Meister Eckhart in der Schweiz

Autor: Pirmin Meier, Historiker und Schriftsteller, Beromünster LU/CH


Meister Eckhart (1260 – 1328) gilt allgemein als der bedeutendste europäische Mystiker. Für den ebenfalls berühmten Thurgauer Mystiker Heinrich Seuse (1295  -1366), mit Einfluss auf Klaus von Flüe, blieb der "heilige meister Eckart" eine Orientierungsgrösse. Von Seuse wäre übrigens diese Woche (26. Januar) der 650. Todestag zu feiern gewesen. Dabei war Eckhart von Hochheim (ca. 1260 – 1328)  nach seiner kirchlichen Verurteilung als Ketzer durch die Bulle In agro dominico vom 27. März 1329 kaum mehr direkt zitierbar. Die Nonnenviten in Adelhausen, Colmar, Weiler bei Esslingen, St. Katharinenthal bei Diessenhofen, Töss bei Winterthur, Oetenbach (Zürich) und St.
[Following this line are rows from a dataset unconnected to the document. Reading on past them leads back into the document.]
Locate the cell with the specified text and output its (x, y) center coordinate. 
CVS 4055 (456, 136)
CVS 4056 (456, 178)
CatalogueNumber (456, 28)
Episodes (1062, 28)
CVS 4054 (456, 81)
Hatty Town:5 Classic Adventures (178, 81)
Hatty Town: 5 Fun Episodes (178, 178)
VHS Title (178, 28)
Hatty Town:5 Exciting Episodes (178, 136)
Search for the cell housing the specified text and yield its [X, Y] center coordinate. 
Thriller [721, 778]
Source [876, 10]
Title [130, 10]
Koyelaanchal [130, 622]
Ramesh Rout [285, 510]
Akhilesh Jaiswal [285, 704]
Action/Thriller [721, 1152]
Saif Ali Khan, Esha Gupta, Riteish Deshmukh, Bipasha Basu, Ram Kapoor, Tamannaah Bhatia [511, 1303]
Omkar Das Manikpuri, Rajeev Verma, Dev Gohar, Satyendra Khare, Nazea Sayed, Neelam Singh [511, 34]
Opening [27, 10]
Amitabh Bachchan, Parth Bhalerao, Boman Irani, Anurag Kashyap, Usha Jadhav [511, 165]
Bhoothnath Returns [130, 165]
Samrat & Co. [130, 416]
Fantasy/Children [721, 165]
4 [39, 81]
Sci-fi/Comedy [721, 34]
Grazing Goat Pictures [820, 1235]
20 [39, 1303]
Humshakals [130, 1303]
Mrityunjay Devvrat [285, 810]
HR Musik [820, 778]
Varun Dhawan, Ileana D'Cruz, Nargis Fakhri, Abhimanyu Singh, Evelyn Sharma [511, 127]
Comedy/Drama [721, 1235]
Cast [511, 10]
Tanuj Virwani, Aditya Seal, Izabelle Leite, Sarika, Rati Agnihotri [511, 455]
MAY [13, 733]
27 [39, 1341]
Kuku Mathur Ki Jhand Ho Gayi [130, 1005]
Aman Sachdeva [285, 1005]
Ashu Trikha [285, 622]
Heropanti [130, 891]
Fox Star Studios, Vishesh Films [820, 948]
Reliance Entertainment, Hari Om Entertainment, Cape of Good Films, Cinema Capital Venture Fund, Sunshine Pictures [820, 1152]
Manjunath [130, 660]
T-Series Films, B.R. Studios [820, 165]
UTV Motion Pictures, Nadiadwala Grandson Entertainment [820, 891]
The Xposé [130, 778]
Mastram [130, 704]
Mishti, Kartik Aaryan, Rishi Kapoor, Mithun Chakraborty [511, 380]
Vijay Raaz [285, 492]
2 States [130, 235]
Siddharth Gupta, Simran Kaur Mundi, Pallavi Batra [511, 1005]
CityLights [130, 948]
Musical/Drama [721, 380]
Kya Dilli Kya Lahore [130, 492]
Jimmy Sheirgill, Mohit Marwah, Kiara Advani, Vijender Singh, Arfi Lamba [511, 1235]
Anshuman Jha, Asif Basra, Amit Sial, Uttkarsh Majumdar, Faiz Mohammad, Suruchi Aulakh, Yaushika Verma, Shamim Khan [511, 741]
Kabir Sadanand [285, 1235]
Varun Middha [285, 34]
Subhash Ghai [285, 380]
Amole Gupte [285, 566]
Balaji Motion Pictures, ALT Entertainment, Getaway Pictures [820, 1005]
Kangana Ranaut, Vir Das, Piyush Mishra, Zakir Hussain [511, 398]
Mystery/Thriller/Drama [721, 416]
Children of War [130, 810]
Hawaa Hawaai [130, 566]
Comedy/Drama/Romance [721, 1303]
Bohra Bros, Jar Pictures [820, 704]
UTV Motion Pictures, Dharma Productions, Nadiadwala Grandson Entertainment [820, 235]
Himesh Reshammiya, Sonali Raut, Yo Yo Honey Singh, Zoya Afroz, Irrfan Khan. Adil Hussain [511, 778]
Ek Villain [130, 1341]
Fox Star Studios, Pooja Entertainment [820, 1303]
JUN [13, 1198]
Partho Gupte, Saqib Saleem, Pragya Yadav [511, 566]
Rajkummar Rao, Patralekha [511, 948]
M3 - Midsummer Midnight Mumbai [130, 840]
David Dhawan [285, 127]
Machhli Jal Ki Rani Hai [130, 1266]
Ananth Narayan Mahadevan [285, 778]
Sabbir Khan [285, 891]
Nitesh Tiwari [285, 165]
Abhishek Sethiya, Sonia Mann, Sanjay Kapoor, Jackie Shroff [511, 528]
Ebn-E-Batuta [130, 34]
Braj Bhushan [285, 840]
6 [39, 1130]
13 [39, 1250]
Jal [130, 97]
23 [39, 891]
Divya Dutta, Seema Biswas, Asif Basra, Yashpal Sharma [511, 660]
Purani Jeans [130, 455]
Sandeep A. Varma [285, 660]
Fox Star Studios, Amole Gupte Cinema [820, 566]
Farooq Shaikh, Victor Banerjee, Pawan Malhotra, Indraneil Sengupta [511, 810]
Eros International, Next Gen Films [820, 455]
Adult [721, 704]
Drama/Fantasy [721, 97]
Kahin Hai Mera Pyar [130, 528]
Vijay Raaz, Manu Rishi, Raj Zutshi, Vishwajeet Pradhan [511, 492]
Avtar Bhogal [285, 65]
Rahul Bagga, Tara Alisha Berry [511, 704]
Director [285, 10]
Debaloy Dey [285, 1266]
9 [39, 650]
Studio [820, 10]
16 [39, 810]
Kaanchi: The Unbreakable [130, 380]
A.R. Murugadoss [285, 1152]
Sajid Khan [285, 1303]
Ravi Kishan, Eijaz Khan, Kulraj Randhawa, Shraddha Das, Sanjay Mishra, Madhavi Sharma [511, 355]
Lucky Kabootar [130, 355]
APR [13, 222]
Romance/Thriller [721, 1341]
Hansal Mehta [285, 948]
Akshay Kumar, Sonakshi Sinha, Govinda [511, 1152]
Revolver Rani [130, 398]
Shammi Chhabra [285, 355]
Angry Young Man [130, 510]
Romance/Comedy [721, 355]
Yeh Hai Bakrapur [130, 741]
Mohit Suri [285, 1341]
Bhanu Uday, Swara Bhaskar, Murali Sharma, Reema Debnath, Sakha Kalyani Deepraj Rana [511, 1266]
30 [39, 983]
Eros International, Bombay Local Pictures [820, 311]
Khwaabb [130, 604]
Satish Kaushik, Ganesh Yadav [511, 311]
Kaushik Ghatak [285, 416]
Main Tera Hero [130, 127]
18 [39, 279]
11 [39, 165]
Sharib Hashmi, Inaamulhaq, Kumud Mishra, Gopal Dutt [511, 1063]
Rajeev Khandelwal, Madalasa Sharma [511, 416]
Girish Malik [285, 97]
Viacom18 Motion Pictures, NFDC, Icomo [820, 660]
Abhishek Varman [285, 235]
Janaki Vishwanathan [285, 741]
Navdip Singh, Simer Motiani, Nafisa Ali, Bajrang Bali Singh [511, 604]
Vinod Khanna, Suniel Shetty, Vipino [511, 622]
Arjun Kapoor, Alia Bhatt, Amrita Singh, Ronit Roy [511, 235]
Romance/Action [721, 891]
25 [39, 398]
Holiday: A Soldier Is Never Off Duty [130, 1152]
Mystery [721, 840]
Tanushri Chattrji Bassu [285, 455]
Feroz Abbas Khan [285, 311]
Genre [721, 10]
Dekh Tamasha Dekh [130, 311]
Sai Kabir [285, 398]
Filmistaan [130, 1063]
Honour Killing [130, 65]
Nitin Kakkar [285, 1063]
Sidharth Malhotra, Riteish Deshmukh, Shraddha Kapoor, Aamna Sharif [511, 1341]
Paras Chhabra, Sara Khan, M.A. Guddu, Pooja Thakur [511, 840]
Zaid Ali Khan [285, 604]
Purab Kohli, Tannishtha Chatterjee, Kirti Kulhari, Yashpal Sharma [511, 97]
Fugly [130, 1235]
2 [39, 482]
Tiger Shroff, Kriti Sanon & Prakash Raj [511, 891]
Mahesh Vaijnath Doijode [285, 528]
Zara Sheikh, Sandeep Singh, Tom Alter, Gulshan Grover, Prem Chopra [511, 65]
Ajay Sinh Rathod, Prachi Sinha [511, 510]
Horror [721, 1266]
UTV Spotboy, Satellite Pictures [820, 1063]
Gallen sind trotzdem Strahlungsstätten seines Einflusses geworden. Dass er die meisten dieser Frauenklöster in seiner Strassburger Zeit, da er nicht verurteilt war, aufsuchte, bleibt aus spärlichen Überlieferungen grundsätzlich nachweisbar.

Von einem Aufenthalt Eckharts im Inselkloster Konstanz ist zwar nirgends die Rede, aber angesichts weitgehend gesicherter Belege aus St. Katharinenthal, Töss und Oetenbach bleibt ein direkter Kontakt mit einem der bedeutendsten Männerklöster seines Ordens wahrscheinlich. Zu den bedeutenden Lektoren in Konstanz gehörte nebst Seuse der Dominikaner Hugo von Stauffenberg, der wie Seuse in St. Katharinenthal, Töss und Oetenbach seelsorgerisch tätig war. Dies hat auch die Möglichkeit eines geistigen Austausches mit Eckhart nicht ausgeschlossen.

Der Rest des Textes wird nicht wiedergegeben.